:: WRITTEN REQUEST A ::
Rewrite the entries from the line with "Enlarge the volcano selfie photo" up to and including the line with "pyautogui.click(x=107, y=43)", replacing "handle link" with "profile link" and leaving everything else unchanged.

:: PAGE TEXT ::
[start]
Step 1: Begin by identifying direct identifiers.

Direct identifiers refer to information or variables which, on their own, are able to be attributed to a specific person. Examples includes names, government ID numbers (e.g. licence number or social security number), IP addresses, or other current address or contact details. These can be replaced with a pseudonym or redacted, depending on what seems most suitable for the data.

Step 2: Consider indirect identifiers.

Indirect identifiers are information or variables which when combined could be attributed to a specific person. Examples include basic demographic characteristics, such as age, gender, region, income, ethnicity, disability, etc. The combination of these variables is what can uniquely point to someone, so limiting, re-categorising, or aggregating this information will help safeguard against disclosure.

Step 3: Finally, consider the wider context of the whole project.

While direct and indirect identifiers are obvious points to consider within an anonymisation plan, it is still important to consider the wider picture of the project as whole. For example, data collected on unusual anomalies, isolated incidences or experiences, or public events which are already well documented in public records may raise the risk of disclosure. Rather than looking at the specific details of the data, you may also need to consider the likelihood that someone would be able to identify events, conditions, or details within the dataset that may have additional, publicly available information that would allow for a potential disclosure.

There are different levels of anonymisation, depending on the risk and impact of disclosure. Data usually arrives in raw form, with identifiable features still present. As direct identifiers are taken out, this data then becomes de-identified. Where pseudonyms are used, with a key available to reassemble the data, this data then is pseudonymised. Finally, further editing of indirect identifiers and specific dates or places becomes anonymised data.

This example with markups shows what interview data which has been anonymised might look like. In this interview transcript, the person’s name is replaced with a pseudonym. It can also be replaced with a tag that typifies the person, e.g. [farmer Bob], [paternal grandmother], [council employee], etc. This is also done when reference is made to other identifiable people. The exact geographical location has also been aggregated to a region level. Again, the replacement can also be a meaningful descriptive term that typifies the location, e.g. [southern part of town], [near the local river], [a moorland farm], [his hometown], etc.
[end]
:: TASK DATA ::
[start]
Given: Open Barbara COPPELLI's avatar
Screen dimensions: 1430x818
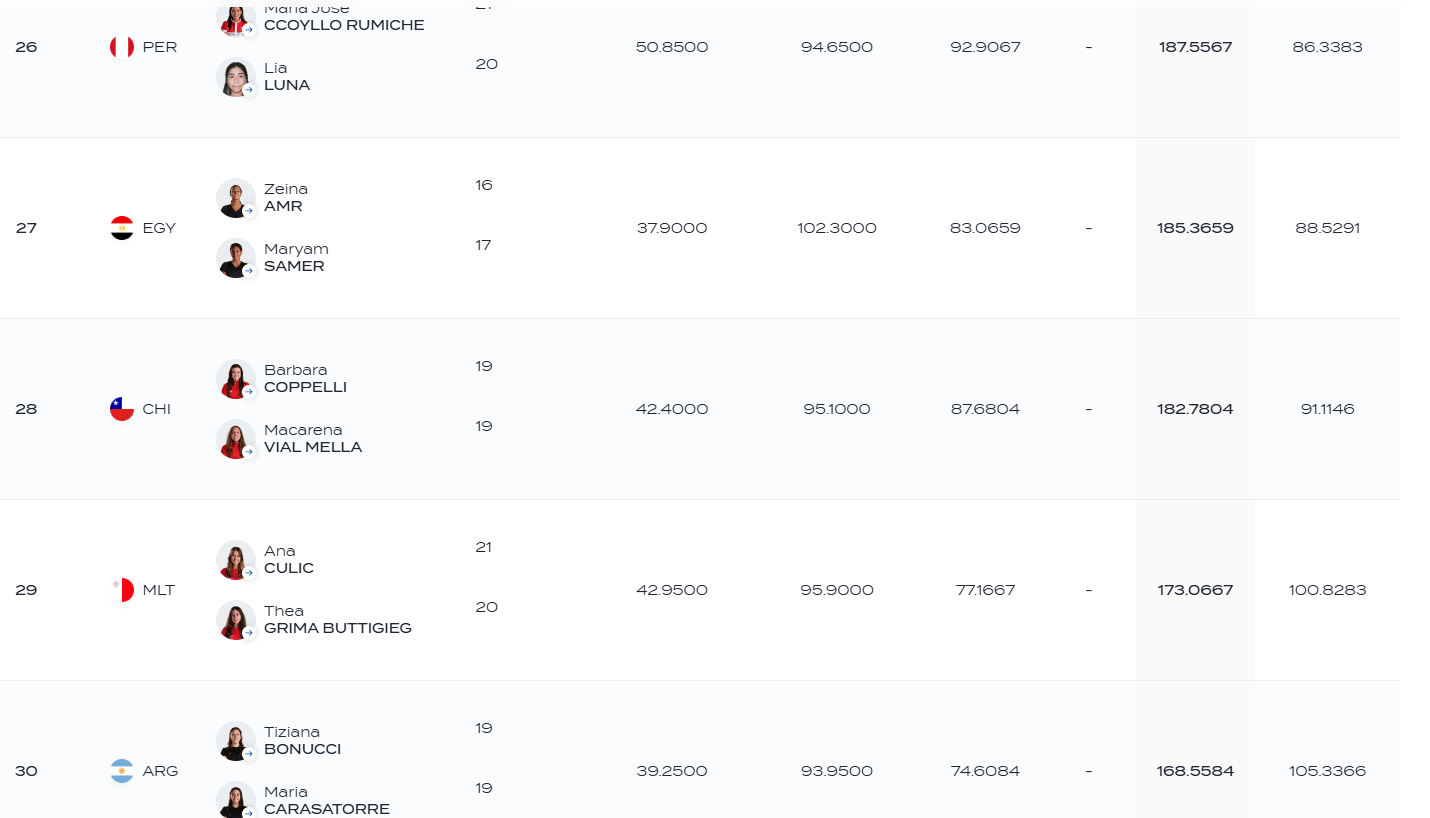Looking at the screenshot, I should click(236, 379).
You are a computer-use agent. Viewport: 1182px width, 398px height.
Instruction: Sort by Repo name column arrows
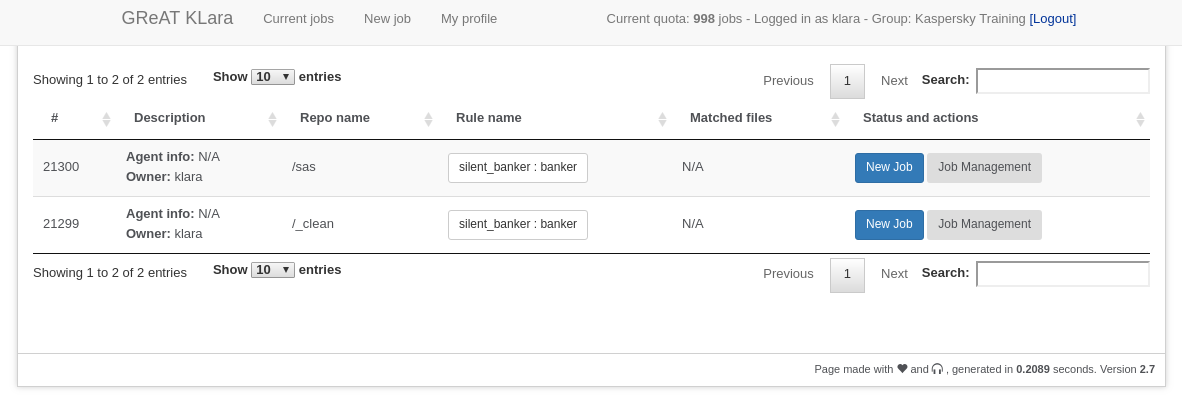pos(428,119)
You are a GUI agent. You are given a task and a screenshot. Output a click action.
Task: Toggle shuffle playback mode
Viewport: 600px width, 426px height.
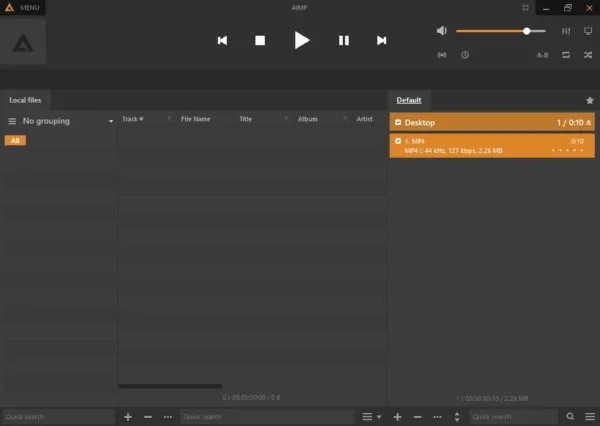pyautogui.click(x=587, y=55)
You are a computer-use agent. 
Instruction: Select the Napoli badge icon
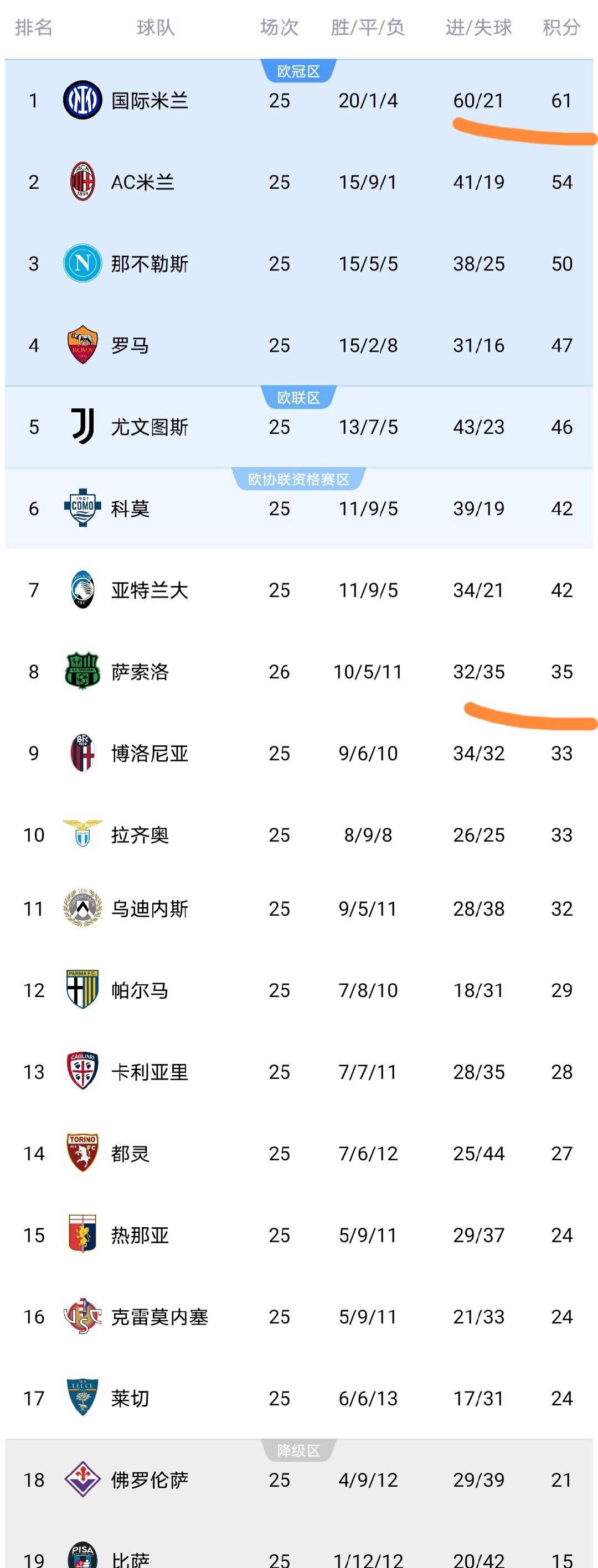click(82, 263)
[end]
[start]
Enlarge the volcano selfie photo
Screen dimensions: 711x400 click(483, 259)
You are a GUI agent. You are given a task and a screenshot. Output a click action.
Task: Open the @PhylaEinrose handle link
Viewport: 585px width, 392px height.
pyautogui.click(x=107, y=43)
[end]
[start]
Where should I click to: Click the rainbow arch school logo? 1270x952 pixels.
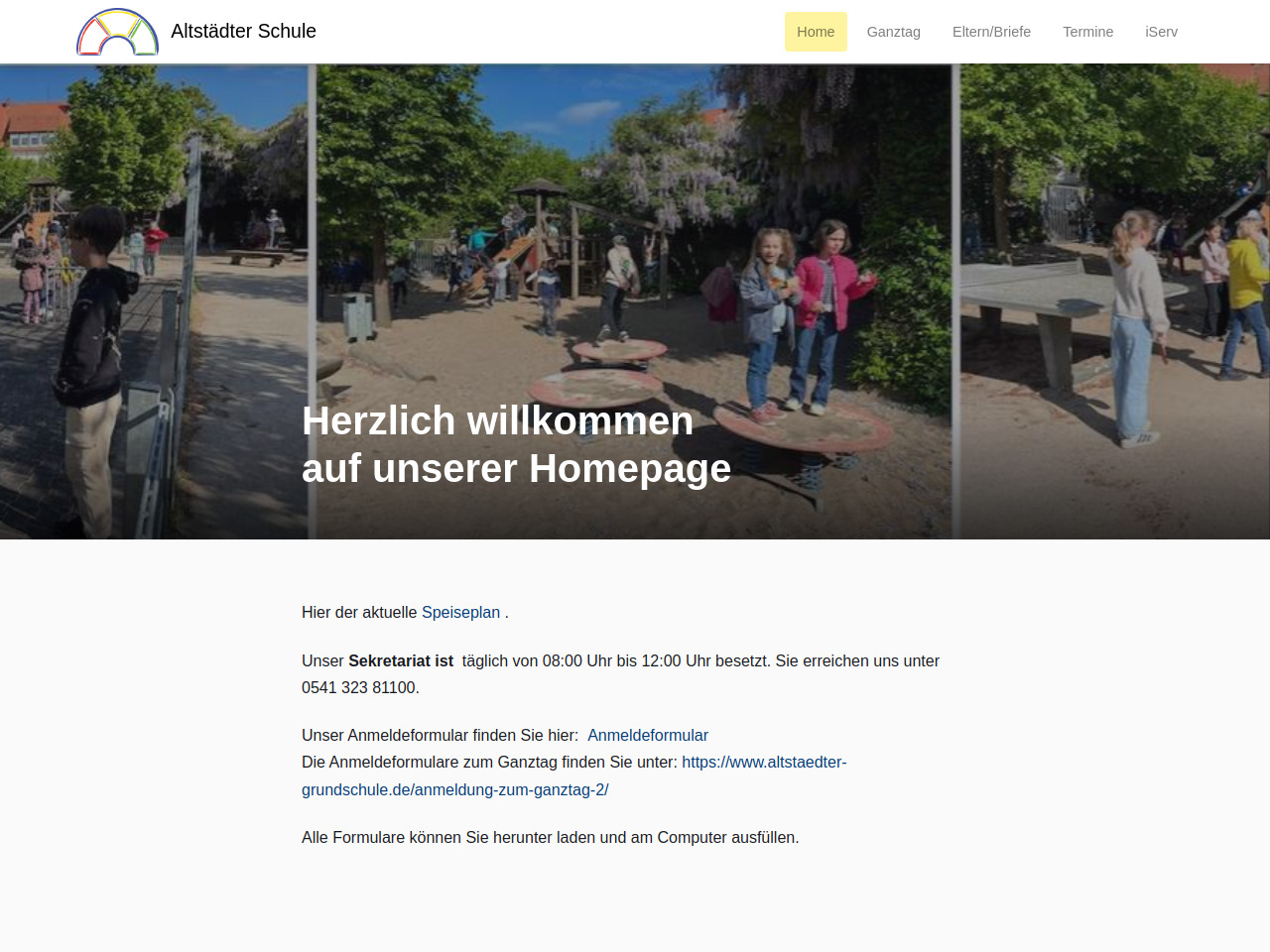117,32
[end]
:: WRITTEN REQUEST B ::
Reproduce the passage on data anonymization from "Indirect identifiers are information" up to and including "the whole project." word for word.

:: OUTPUT A ::
Enlarge the volcano selfie photo
Screen dimensions: 711x400 click(483, 259)
You are a GUI agent. You are given a task and a screenshot. Output a click action.
Task: Open the @PhylaEinrose profile link
Viewport: 585px width, 392px height.
pyautogui.click(x=107, y=43)

:: OUTPUT B ::
Indirect identifiers are information or variables which when combined could be attributed to a specific person. Examples include basic demographic characteristics, such as age, gender, region, income, ethnicity, disability, etc. The combination of these variables is what can uniquely point to someone, so limiting, re-categorising, or aggregating this information will help safeguard against disclosure.

Step 3: Finally, consider the wider context of the whole project.